Political Tools of the Syrian Peace Process

A delegation of the oppositional Syrian High Negotiations Committee (HNC) arrived in Moscow on October 26 for talks with top Russian diplomats on a number of issues, including:

  • intensifying efforts to form a constitutional committee, which should draft a new constitution for Syria,

  • continuing the inter-Syrian dialogue to advance the process of political settlement of the Syrian crisis based on UNSC Resolution 2254,

  • restoring the Syrian socio-economic infrastructure destroyed during the war,

  • creating conditions for the return of internally displaced persons to their homes and the repatriation of Syrian refugees from abroad,

  • the situation in the Idlib area, where the main forces of armed groups (more than 20) are concentrated, which was declared a de-escalation zone;

  • separation of the opposition from the terrorists of ISIS and Jabhat al-Nusra.

The Syrian High Negotiations Committee (HNC) was established after the formation of a single delegation of the Syrian opposition for talks in Geneva, the bulk of which is represented by the Saudi-supported so-called Riyadh opposition group.

The delegation also included representatives of the Western-backed National Coalition for Syrian Revolutionary and Opposition Forces (NCSROF) with a group of Kurdish oppositionists and several representatives of the patriotic opposition ready for a constructive dialogue with the Syrian government (Moscow group). The delegation was headed by HNC chairman Nasr al-Hariri, opposition leader from NCSROF. Before the Syrian crisis in 2011 he was a deputy of the local National Assembly in the city of Deraa, the birthplace of Syria uprising.

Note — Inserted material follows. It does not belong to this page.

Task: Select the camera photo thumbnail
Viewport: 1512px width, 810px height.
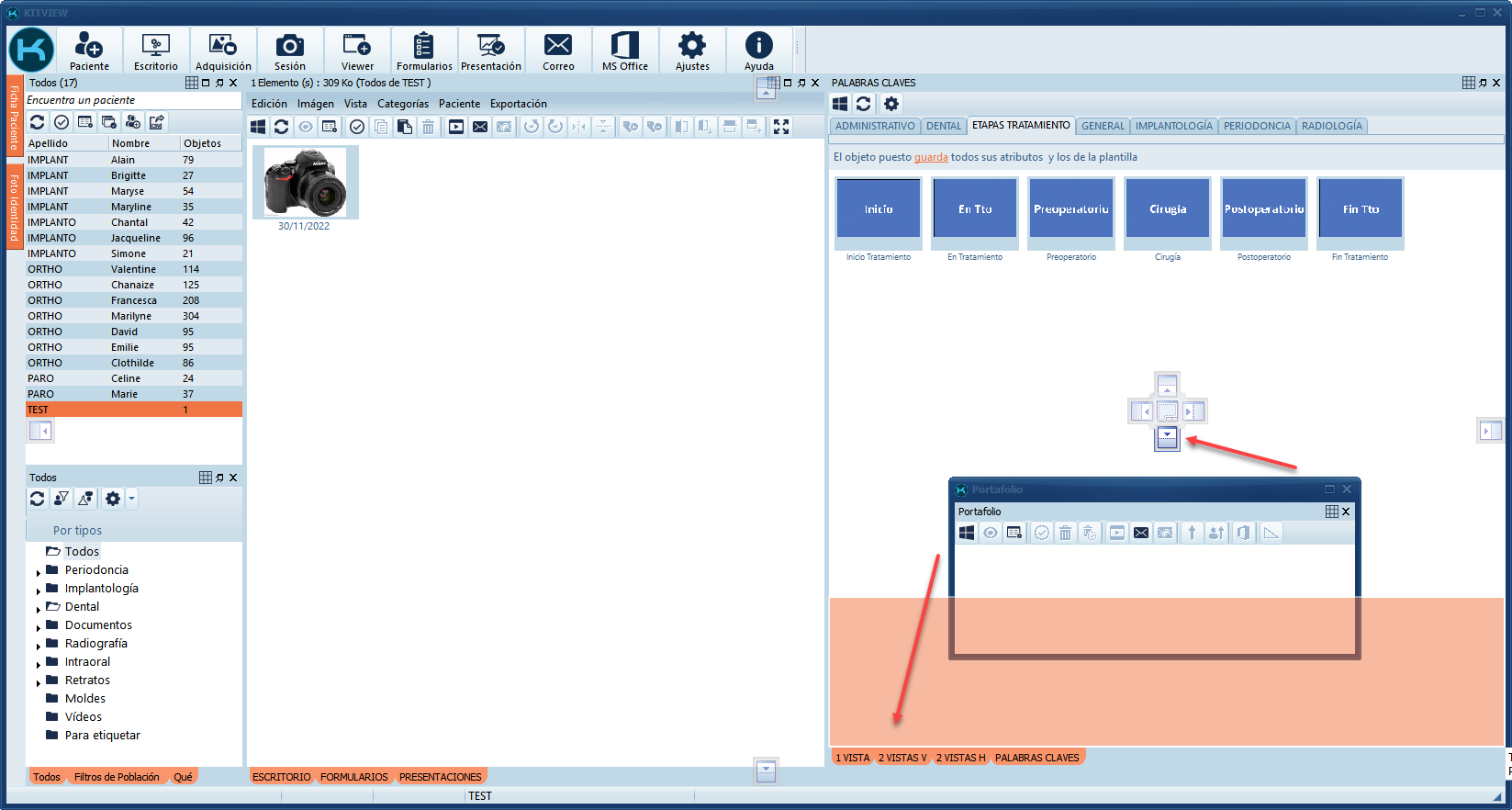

At the press conference in Moscow Nasr al-Hariri confirmed the need for a political process to resolve the Syrian crisis, but he repeated accusations against the Syrian leadership, saying that President Assad “destroyed Syria and is guilty of the deaths of thousands of Syrians and has no right to lead the country.” He also accused Iran, which allegedly “imposes its sectarian regime on the Syrians.” However, he could not intelligibly answer the question about thousands of foreign mercenaries operating in opposition groups in Syria. Nasr al-Hariri also acknowledged that there is no unity in the HNC, and not all of its members share his position. He also criticized Russia for the continued support of the Syrian leadership, but recognized the important role of Russia in Syria and called on the Russian side to reconsider its position.

It should be noted that the HNC does not have broad support in Syrian society and operates largely thanks to of the sponsorship of external actors and in their interests. However, at the negotiations in Geneva the HNC is perceived as the main representative of the Syrian opposition. It also appears that the main purpose of the HNC at the talks in Moscow was to convince the Russians of its representativeness and the possibility of becoming an alternative force capable to act in the interests of Russia. However, such a scenario is hardly possible, as all previous negotiations with representatives of the Syrian opposition have shown. Anyway, such negotiations are necessary to revitalize the drafting of a new Syrian constitution or to amend the current constitution and thus to advance a political settlement, as well as to resolve specific refugee issues, restore the socio-economic structure and solve humanitarian problems.

At the same time, the summit of leaders of Russia, Turkey, Germany and France was held in Istanbul on the situation in Syria. During the summit, all its participants confirmed that the political settlement of the Syrian crisis has no alternative, the need for the earliest development of a new Syrian constitution and the formation of a constitutional committee, which should start its work in late 2018, and also to provide opportunities for the return of Syrian refugees to the country. Along with this, Turkish President Erdogan confirmed that Turkish troops in Syria will continue operations on the eastern bank of the Euphrates against the Kurdish armed groups, which Turkey qualifies as terrorist organizations. However, the Turkish president called on Western countries to assist in restoring the economy of Syria.

The leaders of France and Germany, while reaffirming their commitment to a political settlement of the Syrian conflict, nevertheless stated that the leadership of Bashar al-Assad did not represent the entire Syrian people and that many Syrians became refugees, allegedly “because of the persecutions of the Syrian regime.” In turn, the Russian president pointed to the need to comply with agreements between Russia and Turkey on the de-escalation zone in Idlib, which Turkey first must comply with, and confirmed that in case of continued armed provocations by opposition groups, Russia reserves the right to support the actions of the Syrian army against terrorists. At the same time, the Russian president said that the agreements on Idlib are temporary and also suggested expanding the format of summits with the involvement of Iran and possible merging of this format with the Astana process. The summit was an important step towards resolution of the Syrian crisis. It is necessary to note the common position of its participants on the key issue – the need for a political settlement. At the same time, the European leaders, as well as the Turkish president, no longer used the “Assad must leave” rhetoric. This summit can be defined as the next stage of the Syrian conflict settlement, where there are still a number of problems.

Views expressed are of individual Members and Contributors, rather than the Club's, unless explicitly stated otherwise.